- [本文]:
▽
おもに量子力学を基礎理論とし、物質と電磁波の相互作用を取り扱う電子工学の一分野をいう。
量子力学によると、物質中に束縛された電子は、とびとびのエネルギー状態にある。したがって、物質は固有なエネルギー準位をもっている。一方、電磁波の光領域では、粒子性が顕著になる。つまり、電磁波はエネルギーhνの光子の集まりと考えられる。ただし、hはプランク定数、νはそのときの電磁波の周波数である。一般に物質と電磁波の相互作用は、物質のエネルギー準位と光子の間で行われる。
ある条件のもとに、物質に吸収されたエネルギーは、それを取り巻く電磁波と同じ波長と位相をもつ電磁波として放出される。これが誘導放出であり、それを増幅したものがレーザー光である。レーザー光の特徴は、時間的にも空間的にも位相が一様な光が得られる点にある。そのことをコヒーレンス(可干渉性)がよいという。量子エレクトロニクスは、このようなレーザーの基礎理論と各種レーザー装置が、その中心的位置を占めている。
△
- [課題 A]: 記録のうち、文字列「value」を含む行はどれですか？該当する行をすべて特定し、書き写してください。
次に示す記録は、本文の内容とは関係がありません。

- [課題の資料]:
▽
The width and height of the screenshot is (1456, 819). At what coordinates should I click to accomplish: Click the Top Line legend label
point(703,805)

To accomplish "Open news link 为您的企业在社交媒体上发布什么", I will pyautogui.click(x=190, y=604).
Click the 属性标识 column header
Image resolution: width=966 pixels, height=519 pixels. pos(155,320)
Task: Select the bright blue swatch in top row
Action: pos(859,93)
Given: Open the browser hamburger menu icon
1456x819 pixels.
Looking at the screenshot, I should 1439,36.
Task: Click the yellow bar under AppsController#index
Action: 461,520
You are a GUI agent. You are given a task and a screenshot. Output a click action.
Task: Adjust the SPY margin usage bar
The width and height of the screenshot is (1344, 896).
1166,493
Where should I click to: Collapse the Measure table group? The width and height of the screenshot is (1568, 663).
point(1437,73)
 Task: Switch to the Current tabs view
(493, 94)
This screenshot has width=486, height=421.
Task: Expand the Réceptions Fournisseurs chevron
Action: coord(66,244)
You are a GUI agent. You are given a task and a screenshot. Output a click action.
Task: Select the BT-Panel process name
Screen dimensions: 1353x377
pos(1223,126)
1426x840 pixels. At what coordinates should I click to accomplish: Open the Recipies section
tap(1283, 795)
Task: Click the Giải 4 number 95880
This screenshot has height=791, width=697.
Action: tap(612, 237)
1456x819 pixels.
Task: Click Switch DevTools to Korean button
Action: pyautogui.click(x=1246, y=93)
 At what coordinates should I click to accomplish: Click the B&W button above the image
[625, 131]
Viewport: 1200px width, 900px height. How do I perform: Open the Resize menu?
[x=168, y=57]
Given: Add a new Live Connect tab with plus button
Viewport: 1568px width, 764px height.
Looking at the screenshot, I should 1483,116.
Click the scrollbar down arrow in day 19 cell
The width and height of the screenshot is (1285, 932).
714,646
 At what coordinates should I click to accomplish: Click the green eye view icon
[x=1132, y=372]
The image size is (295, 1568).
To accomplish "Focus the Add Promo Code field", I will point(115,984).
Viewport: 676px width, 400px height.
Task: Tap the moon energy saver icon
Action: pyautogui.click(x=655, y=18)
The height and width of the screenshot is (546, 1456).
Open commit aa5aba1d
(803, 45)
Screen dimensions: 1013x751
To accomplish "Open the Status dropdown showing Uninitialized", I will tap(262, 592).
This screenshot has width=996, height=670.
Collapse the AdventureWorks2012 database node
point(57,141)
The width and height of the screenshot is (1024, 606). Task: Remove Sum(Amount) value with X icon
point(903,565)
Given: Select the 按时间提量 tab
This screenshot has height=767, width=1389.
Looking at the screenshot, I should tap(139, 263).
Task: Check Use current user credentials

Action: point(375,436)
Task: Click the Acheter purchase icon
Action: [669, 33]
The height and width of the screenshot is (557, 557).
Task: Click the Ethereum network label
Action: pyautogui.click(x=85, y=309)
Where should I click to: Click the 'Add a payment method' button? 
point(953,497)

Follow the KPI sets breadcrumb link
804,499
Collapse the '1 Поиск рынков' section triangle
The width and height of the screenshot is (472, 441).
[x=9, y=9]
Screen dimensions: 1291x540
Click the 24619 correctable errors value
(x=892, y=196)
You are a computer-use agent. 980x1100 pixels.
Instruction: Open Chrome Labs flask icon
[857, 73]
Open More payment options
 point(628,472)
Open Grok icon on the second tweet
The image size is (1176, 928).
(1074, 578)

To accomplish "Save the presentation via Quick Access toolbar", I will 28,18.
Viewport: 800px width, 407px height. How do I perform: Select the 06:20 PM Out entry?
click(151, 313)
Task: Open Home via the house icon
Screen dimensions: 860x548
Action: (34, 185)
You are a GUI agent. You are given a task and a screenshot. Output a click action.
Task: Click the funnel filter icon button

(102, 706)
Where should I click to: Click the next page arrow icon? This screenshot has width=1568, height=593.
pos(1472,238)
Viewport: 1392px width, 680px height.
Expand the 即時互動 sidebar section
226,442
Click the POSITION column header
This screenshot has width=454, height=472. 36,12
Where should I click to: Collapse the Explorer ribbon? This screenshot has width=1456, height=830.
△
- [課題 B]: 本文の「おもに量子力学を基礎理論とし」で始まり「ー準位と光子の間で行われる。」までの部分を、「量子力学」を「量子論」に置き換えて書き直してもらえますか？

- [解答 A]:
The width and height of the screenshot is (1024, 606). Task: Remove Sum(Amount) value with X icon
Click the 24619 correctable errors value

- [解答 B]:
おもに量子論を基礎理論とし、物質と電磁波の相互作用を取り扱う電子工学の一分野をいう。
量子論によると、物質中に束縛された電子は、とびとびのエネルギー状態にある。したがって、物質は固有なエネルギー準位をもっている。一方、電磁波の光領域では、粒子性が顕著になる。つまり、電磁波はエネルギーhνの光子の集まりと考えられる。ただし、hはプランク定数、νはそのときの電磁波の周波数である。一般に物質と電磁波の相互作用は、物質のエネルギー準位と光子の間で行われる。